2011
“Hei, lo cium bau rokok?”
Pertanyaan itu disambut gelak tawa. Tidak ada yang lucu, mereka cuma menyindir.
“Lagian, apa orang kayak dia berani merokok di sekolah?”
“Mainin cowok aja berani, apa lagi cuma merokok?"
Saya meremas lembar kertas ulangan yang sedang saya baca. Tidak butuh telinga peka untuk mendengar semua ejekan itu, karena mereka mengatakannya jelas-jelas. Seketika, saya pusing. Dada seperti terhimpit batu yang besar.

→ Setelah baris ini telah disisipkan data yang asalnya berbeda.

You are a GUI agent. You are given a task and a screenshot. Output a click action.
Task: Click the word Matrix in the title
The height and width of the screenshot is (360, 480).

Tiba-tiba, seseorang menarik saya pergi. Saya bahkan tak sempat menyimpan kertas ulangan dengan benar karena semua sangat mendadak. Kertas putih bernilai 65 itu terbang turun, jatuh di bawah meja.
Dirga terus menarik saya menuruni tangga menuju lantai satu, baru melepas sesampainya di parkiran. Sebelum menaiki Kawasaki Athlete warna hijau, cowok itu melempar helm dan saya menangkapnya dengan baik.
“Mau ke mana?” Saya bertanya, saat Dirga memundurkan motor.
“Cabutlah. Kamu mau seharian disindir-sindir kayak gitu?”
Saya terdiam sebentar, sementara pikiran tertuju pada nilai tadi. Jujur, saya lebih mencemaskan itu ketimbang omongan orang-orang. Nilai terus turun, sementara saya sebentar lagi kelas 12.
“Aku sudah ngecek, Miss Ricka nggak masuk. Habis ulangan gini, kita bebas. Gerbang sekolah saja nggak ada yang jagain.”
Saya menengok arah gerbang sekolah yang terbuka lebar. Ke mana perginya Pak Memet? Apa boleh pergi seperti ini?
Apalagi, waktu razia kemarin, saya ketahuan membawa rokok lengkap dengan pemantiknya. Oh, tidak. Saya bukan takut tidak lulus. Saya hanya muak dan ingin cepat-cepat lulus dari sini. Jangan sampai nilai jelek membuat saya harus mengulang sekolah. Saya ingin cepat-cepat kerja, cari uang sendiri.
“Dayu?” Dirga menyadarkannya dari lamunan.
Setelah menatap Dirga yang mulai tak sabar, saya akhirnya naik, tak lupa memakai helm. Saya memeluk pinggang cowok itu dan mulai merasakan tenang meski laju motor cukup mengebut. Tenang, semua akan baik-baik saja bersama Dirga.
Meski, saya sudah punya pacar dan Dirga jadi yang kedua.
#
“Makasih, ya.” Saya memberikan helm pada Dirga yang mengantar pulang, tepat di depan rumah indekos.
“Besok cabut lagi?”
Saya tertawa. “Aku nggak berani lagi, sumpah.”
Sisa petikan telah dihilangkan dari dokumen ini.